Bats, narwhals, beluga whales, dolphins, and a small smattering of people use echolocation to see. They emit sonic clicks that return to the ears and are transcribed into mental pictures of the environment.
Narwhals are medium-sized whales, closely related to the beluga. Their most distinctive feature is a lengthy unicorn-like tusk extending from a protruding canine tooth. This tusk is an exquisite sensor: detecting temperature, pressure, salinity, and other environmental features.

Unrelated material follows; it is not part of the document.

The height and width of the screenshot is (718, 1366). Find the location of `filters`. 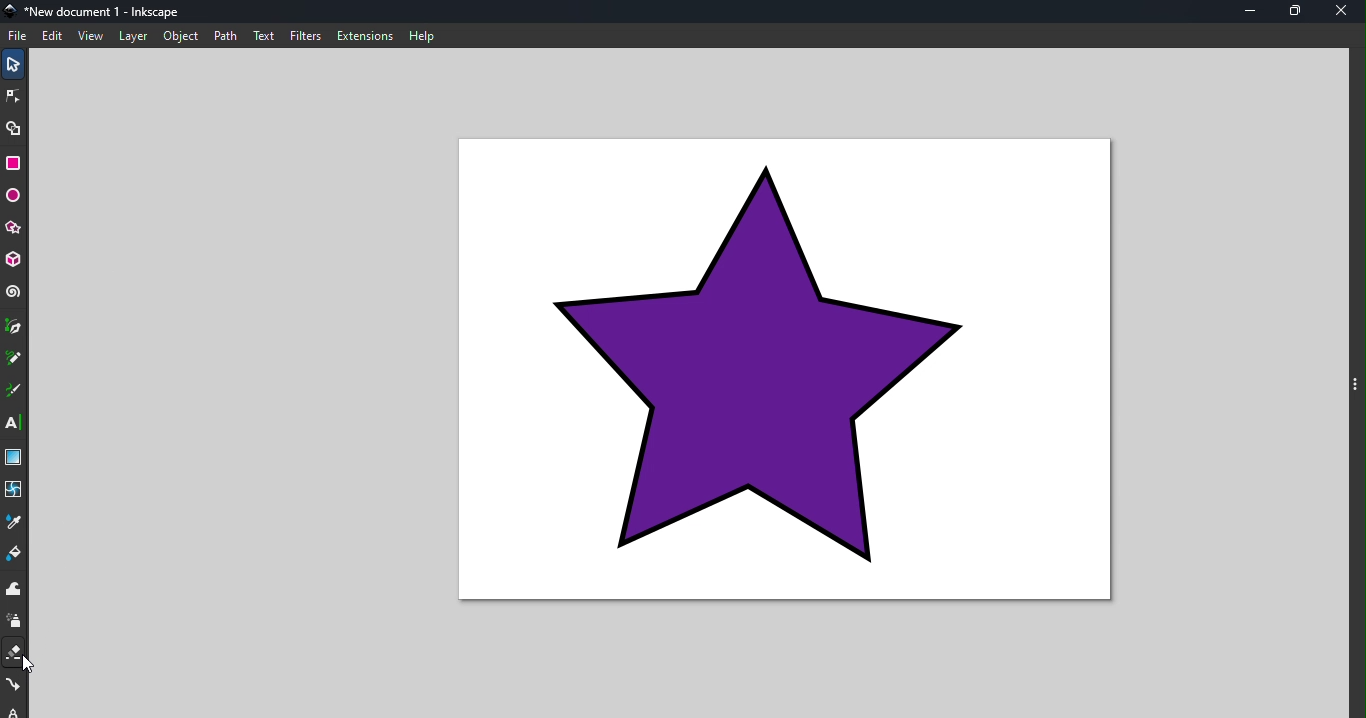

filters is located at coordinates (307, 36).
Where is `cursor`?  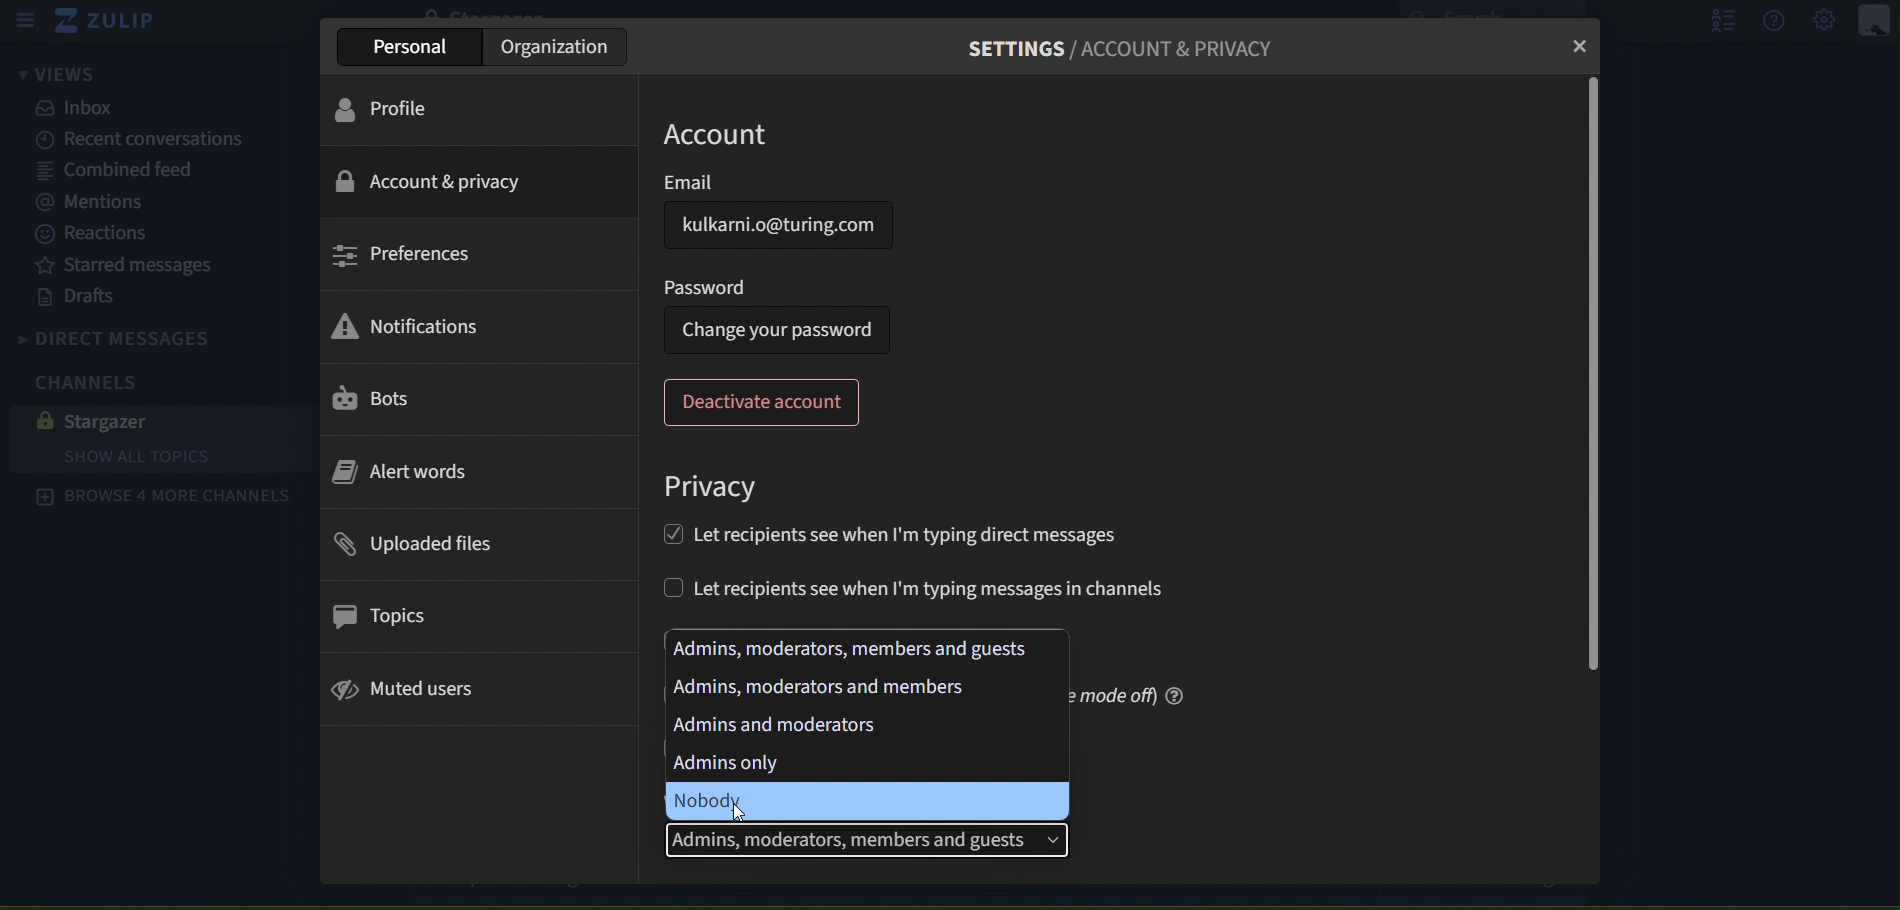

Unlike other whales, narwhals spend all their secretive lives in extreme Arctic conditions, primarily in waters off Greenland and the eastern coast of Canada. Narwhals can live up to 50 years. The Arctic waters are a fertile hunting ground. But living in the bracing waters has its hazards.
Like all marine mammals, narwhals have to come up for air every 25 minutes or so. Some die from suffocation when the sea ice suddenly freezes over.
There is more darkness than light in the Arctic seas, especially when diving into the depths to hunt. Hence narwhals employ echolocation to see.
Narwhal echolocating clicks are produced by organs known as phonic lips, at a rate of up to 1,000 per second. These exit through a narwhal’s head, which works like a lens in bundling the clicks into a narrow beam. How that is physiologically possible is not known.
The echoes that bounce back are picked up by fatty pads in the narwhal’s lower jaw. As with bats, narwhals can narrow or widen their echolocating beams at will. Broad beams are used to focus in on prey at close range.